Abdurrahman Dilipak
Şark cephesinde yeni bir durum yok
Bildik ülkeler, bildik senaryolar, bildik ayak oyunları. İhanetler, işbirlikleri, hainlerin kahraman, kahramanların hain ilan edildiği bir garip dünyada yaşıyoruz. Anlayacağınız şark cephesinde de garp cephesinde de yeni bir durum yok.
Aslında şark çıbanının mikrobu batıda, ilacı Şark’ın inanç, tarih, geleneğinde, derununda gizli.
İsrail, Şii, Sufi / Sünni, Vehhabiliğin beslediği DAEŞ arasındaki çatışmada 3 mum yakmış seyrimize bakıyor. İslam düşmanları zil takıp oynayacaklar.
Aç kurtlar, bölge halkının kanları, gözyaşları ve yağmalanan alınterleri üzerine kendilerine iktidar ve servet üretme gayretinde..
Hava ve kara birlikleri 5 cephede 3 koldan ilerliyorlar..
Kayyara bölgesinde ABD üssü var. O bölge Şii Irak yönetiminin kontrolünde. İran da Irak yönetimine destek veriyor. Daha doğrusu, ABD, İngiltere ve Fransa’nın liderliğindeki uluslararası koalisyon, İran ile birlikte Şii yönetime destek veriyor. 3 koldan 1.’si bu. Bu bölgede hükümet kuvvetleri, uluslararası koalisyon ve Şii birliklerin sayısı 2. Kol ile birlikte toplamda 30.000 kadar. 2. Kolda da uluslararası koalisyon güçleri ve bölgedeki Kürtlerin de destek verdikleri hükümete bağlı birlikler var. 3. Kol’da Türkiye’nin desteklediği Ninova güçleri ve Peşmerge, Barzani’ye bağlı Kürt birlikleri var. Bunların sayısı 18.000 civarında..

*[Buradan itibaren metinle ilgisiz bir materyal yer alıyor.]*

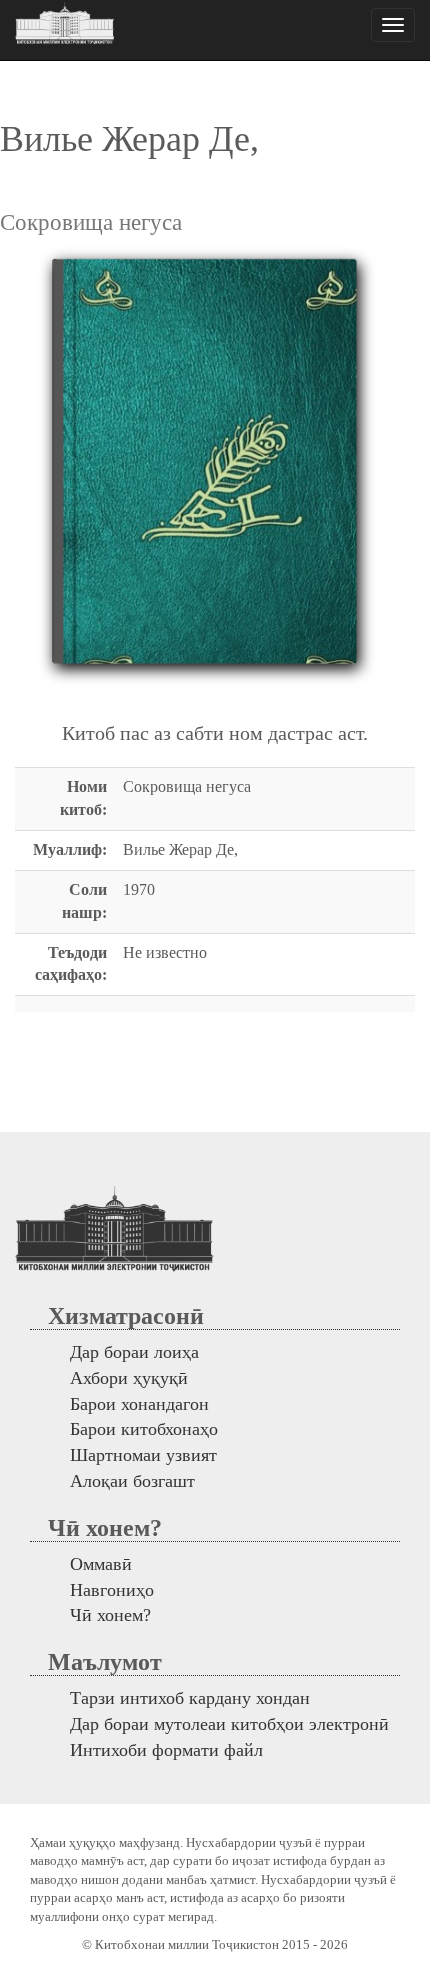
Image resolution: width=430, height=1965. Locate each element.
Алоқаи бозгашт (132, 1481)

Bu pozisyonda Musul’a en yakın nokta TSK eğitim kampının da bulunduğu Başika bölgesi. Orta cephe, hükümet kuvvetlerinin ağırlıkta olduğu Guveyr bölgesi ve ABD’nin hava üssünün bulunduğu Kayyara bölgesi, en uzaktaki uluslararası koalisyonun konuşlandığı bölge..
Kuzeyde uluslararası koalisyon, Güney’de Peşmerge ve Türkiye, Türkiye’nin desteklediği Ninova koalisyonu ve orta cephede, Musul’un doğusunda Şiilerle birlikte hükümet kuvvetleri bulunuyor.
Türkiye kuzeyden hava kuvvetleri ile de operasyona destek veriyor.. 3 koldan 5 cepheden, hava ve kara birlikleri ile kapsamlı bir operasyon yürütülüyor. Bu şekilde DAEŞ Telafer üzerinden Suriye’ye doğru geri çekilmeye zorlanıyor..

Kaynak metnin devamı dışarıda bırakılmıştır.